Isla martinica

Leguina como síntoma

Hay dos tradiciones en la izquierda española: una, la adanista, la que se cree el centro del universo, inaugurada por Zapatero y continuada por Pedro Sánchez en la historia reciente de España; la otra, la del consenso, propiciada por el clima de convivencia de la Transición del 78, hace mucho que se encuentra perdida, alejada de las posiciones de poder.

La primera tradición es, pues, la que gobierna en nuestro país coligada con las fuerzas de la discordia y el soberanismo racista. Sin embargo, de vez en cuando, se oyen voces, dentro de la propia izquierda, que mantienen el discurso de la sensatez, incluso el de la cordialidad. Una de ellas es la de Joaquín Leguina, el último socialista que alcanzó el gobierno de Madrid. Pero, ni siquiera este hecho histórico le ha valido para que los intolerantes del averno adanista le hayan salvado de la definitiva expulsión de las filas del PSOE. Y todo por participar en un acto al que asistía la indomable Isabel Díaz Ayuso.

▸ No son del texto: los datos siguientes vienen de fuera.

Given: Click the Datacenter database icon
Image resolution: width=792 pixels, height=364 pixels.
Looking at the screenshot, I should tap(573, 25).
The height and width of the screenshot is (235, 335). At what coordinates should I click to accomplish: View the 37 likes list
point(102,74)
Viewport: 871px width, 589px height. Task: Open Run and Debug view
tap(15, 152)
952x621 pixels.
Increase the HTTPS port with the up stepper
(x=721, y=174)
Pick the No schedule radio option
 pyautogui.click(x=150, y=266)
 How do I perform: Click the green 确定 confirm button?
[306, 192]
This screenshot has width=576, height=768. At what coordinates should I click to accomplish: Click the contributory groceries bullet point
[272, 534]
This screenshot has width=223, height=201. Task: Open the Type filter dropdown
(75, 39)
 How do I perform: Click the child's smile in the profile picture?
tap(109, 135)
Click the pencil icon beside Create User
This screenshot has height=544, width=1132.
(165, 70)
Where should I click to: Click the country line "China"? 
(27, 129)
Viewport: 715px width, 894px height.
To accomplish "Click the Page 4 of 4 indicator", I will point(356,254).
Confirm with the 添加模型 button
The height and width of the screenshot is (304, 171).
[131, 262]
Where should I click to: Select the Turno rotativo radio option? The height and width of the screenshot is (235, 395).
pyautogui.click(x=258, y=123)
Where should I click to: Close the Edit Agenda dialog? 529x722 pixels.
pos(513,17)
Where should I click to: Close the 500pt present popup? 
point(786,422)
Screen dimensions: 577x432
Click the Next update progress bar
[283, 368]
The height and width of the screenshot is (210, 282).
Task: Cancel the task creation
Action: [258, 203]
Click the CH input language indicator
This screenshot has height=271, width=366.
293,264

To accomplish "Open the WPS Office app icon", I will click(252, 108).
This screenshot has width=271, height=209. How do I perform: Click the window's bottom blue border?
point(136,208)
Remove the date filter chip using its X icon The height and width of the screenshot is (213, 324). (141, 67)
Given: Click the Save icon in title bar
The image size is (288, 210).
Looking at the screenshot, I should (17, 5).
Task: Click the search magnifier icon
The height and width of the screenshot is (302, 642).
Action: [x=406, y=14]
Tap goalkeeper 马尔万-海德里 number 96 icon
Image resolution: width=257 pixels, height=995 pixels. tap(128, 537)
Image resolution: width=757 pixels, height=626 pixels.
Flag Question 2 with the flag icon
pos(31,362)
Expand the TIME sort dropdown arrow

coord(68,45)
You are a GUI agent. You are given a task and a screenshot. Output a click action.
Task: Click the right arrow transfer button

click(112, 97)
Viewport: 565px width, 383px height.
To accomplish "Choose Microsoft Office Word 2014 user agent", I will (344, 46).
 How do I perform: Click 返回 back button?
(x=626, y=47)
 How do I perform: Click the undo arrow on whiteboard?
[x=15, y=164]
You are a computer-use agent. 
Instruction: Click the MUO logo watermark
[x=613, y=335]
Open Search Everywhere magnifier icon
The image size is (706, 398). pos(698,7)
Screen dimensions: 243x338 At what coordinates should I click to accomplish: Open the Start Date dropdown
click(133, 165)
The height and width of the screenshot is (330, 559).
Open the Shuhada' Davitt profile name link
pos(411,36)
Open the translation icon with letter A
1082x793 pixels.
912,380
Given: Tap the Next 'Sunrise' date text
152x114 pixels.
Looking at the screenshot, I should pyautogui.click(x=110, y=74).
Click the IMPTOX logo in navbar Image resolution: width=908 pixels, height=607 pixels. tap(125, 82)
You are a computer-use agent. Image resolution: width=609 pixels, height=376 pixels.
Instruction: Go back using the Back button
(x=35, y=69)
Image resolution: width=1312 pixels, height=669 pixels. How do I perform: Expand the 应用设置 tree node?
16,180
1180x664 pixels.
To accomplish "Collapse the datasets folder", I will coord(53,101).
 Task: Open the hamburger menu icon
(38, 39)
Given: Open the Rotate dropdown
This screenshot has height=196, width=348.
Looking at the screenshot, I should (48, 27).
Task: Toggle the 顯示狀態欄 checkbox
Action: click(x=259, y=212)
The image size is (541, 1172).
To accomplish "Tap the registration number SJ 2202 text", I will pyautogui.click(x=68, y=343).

Por más que explicase que semejante acción no iba en detrimento del partido, y mucho menos constituía una afrenta ideológica a los principios progresistas, nadie se ha dignado escucharle. Además, su talante conciliador, dialogante y tabernario, en el buen sentido de la palabra, ha jugado en su contra. La izquierda de hoy no se distingue, precisamente, por su capacidad para la tolerancia, la deseable empatía frente al que piensa de manera distinta a la establecida. Por ende, ¿cómo se pretendía que los dirigentes del PSOE del Sánchez más hostil fueran a prestar oídos al disidente? Leguina tenía los días contados desde que se atrevió a buscar el consenso antes que el odio, el discurso antes que el eslogan, la razón antes que el dogma.

Ni en la peor de sus pesadillas se lo imaginaría, pero Leguina es el síntoma del principal problema que aqueja a la izquierda nacional: la ausencia de libertad. No se puede argüir en contra de los dictados del sanedrín aupado a las esferas de poder; no se puede comprender, tolerar o siquiera razonar con el opositor, quizás porque, tras el contacto, parece que uno va a quedar fatalmente infectado de su ideología. En el fondo, la izquierda actual rehúsa la confrontación de ideas y argumentos porque se cree en inferioridad intelectual, aunque la imagen que se traslade a los medios de comunicación sea singularmente la contraria. Lo podemos ver, hora tras hora, día tras día, en las cabeceras afines, especialmente en los canales de televisión, en los que el disidente es silenciado en el mismo instante en el que se aprecia que su razonamiento se halla por encima de las voces de los representantes del gobierno. Tan característica es la estrategia que el espectador piensa que le están tomando el pelo o, tal vez lo peor, que el orador pudiera llegar a hacer cambiar de opinión al televidente. Esta izquierda insegura, mostrenca, rancia en más de una ocasión y totalitaria en sus aspiraciones, es la que ha defenestrado a Leguina. Por supuesto, el cántabro se merecía algo mejor de sus correligionarios políticos, al menos una consideración moral y personal que ha brillado por su ausencia. Hasta en esto, la izquierda padece de un insufrible adanismo, puesto que ni siquiera reconoce el valor histórico de sus paladines, de aquellos hombres o mujeres que dieron lo mejor bajo las siglas de un partido. Sin importar el signo político, todas las formaciones, si por algo se han distinguido, claramente las que ostentan una tradición secular, es por el respeto a sus mayores. No obstante, este PSOE se ha dejado podemizar hasta el extremo de hacer suyos los discursos cainitas de un Iglesias o un Monedero, personajes de lo más siniestro, que jamás deberían haber saltado a la arena pública.

En conclusión, Leguina es el último custodio de la tradición de consenso, que ha visto como el alocado planteamiento del rencor y la ignominia sigue ganando la batalla de las ideas en la izquierda.